**INPUT RECORDS:**
=== Section Start ===
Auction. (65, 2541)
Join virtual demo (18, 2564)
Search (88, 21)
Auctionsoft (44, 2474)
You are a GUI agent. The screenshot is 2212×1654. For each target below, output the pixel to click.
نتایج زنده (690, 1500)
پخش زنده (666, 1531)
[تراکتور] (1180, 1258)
=== Section End ===
=== Section Start ===
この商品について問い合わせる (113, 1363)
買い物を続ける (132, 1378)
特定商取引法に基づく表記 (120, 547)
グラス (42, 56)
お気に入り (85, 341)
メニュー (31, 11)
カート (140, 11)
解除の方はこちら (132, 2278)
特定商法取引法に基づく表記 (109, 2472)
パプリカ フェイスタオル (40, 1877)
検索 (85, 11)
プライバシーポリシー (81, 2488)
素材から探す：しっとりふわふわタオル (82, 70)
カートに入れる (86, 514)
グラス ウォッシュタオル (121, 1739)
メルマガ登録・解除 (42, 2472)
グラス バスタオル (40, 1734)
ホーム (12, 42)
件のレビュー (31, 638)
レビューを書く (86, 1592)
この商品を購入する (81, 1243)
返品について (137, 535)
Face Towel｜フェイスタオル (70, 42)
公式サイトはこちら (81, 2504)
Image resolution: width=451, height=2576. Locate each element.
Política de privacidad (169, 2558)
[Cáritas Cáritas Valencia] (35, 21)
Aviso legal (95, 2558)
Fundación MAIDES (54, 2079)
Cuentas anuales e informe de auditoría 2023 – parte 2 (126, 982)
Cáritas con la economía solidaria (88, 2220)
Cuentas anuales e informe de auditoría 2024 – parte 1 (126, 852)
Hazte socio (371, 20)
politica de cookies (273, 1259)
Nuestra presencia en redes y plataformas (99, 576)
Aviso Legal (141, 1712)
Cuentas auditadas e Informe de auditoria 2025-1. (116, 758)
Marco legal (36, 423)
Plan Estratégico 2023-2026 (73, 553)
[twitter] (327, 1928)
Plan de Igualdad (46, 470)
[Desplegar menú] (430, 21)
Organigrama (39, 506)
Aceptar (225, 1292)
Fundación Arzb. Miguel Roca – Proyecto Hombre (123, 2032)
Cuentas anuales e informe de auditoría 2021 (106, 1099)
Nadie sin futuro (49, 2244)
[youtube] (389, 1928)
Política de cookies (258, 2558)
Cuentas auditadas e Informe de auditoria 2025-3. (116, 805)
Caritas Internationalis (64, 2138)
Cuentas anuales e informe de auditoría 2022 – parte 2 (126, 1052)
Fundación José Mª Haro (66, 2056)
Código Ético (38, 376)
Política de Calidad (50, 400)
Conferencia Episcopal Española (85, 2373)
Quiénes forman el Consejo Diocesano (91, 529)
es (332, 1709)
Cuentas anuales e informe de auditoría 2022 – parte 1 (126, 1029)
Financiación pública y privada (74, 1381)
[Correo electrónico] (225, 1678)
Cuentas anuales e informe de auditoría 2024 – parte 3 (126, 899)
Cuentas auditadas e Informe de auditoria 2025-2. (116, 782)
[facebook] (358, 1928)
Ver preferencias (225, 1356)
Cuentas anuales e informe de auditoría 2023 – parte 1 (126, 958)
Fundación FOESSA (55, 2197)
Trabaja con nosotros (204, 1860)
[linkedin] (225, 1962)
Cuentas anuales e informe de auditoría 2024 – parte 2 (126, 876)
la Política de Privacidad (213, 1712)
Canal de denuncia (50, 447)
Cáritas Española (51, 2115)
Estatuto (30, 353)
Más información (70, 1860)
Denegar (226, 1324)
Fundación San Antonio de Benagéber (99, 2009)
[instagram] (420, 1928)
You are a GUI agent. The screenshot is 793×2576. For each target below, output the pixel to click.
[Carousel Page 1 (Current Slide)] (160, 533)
=== Section End ===
=== Section Start ===
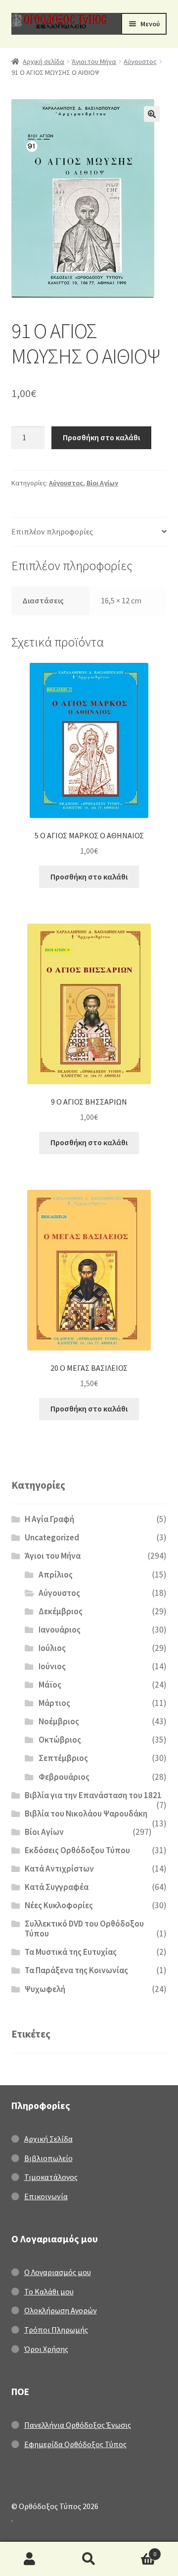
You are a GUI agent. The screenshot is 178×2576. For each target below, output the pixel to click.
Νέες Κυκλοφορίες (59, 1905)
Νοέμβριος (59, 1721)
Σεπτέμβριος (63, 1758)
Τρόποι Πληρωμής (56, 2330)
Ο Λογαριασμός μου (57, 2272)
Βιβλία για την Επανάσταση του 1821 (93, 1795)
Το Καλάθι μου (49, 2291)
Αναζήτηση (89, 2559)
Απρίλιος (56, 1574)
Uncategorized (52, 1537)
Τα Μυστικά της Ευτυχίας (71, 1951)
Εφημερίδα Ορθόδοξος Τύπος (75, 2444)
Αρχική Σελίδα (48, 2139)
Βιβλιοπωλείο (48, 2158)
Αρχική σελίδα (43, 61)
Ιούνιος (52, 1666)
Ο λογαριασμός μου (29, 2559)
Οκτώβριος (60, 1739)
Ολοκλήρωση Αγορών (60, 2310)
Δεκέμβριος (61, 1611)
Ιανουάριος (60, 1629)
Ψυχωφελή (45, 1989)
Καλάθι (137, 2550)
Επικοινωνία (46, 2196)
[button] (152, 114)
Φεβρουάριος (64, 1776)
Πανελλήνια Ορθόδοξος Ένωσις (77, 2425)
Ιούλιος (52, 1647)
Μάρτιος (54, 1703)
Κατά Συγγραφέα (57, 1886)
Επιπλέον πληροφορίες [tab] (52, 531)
=== Section End ===
**TASK BRIEF:** Return the span of lines in the data above that opens at the line with "Canal de denuncia (50, 447)" and closes at the line with "[Carousel Page 1 (Current Slide)] (160, 533)", exactly, ends included, nothing else.

**EXPECTED ANSWER:**
Canal de denuncia (50, 447)
Cáritas Española (51, 2115)
Estatuto (30, 353)
Más información (70, 1860)
Denegar (226, 1324)
Fundación San Antonio de Benagéber (99, 2009)
[instagram] (420, 1928)
You are a GUI agent. The screenshot is 793×2576. For each target below, output the pixel to click.
[Carousel Page 1 (Current Slide)] (160, 533)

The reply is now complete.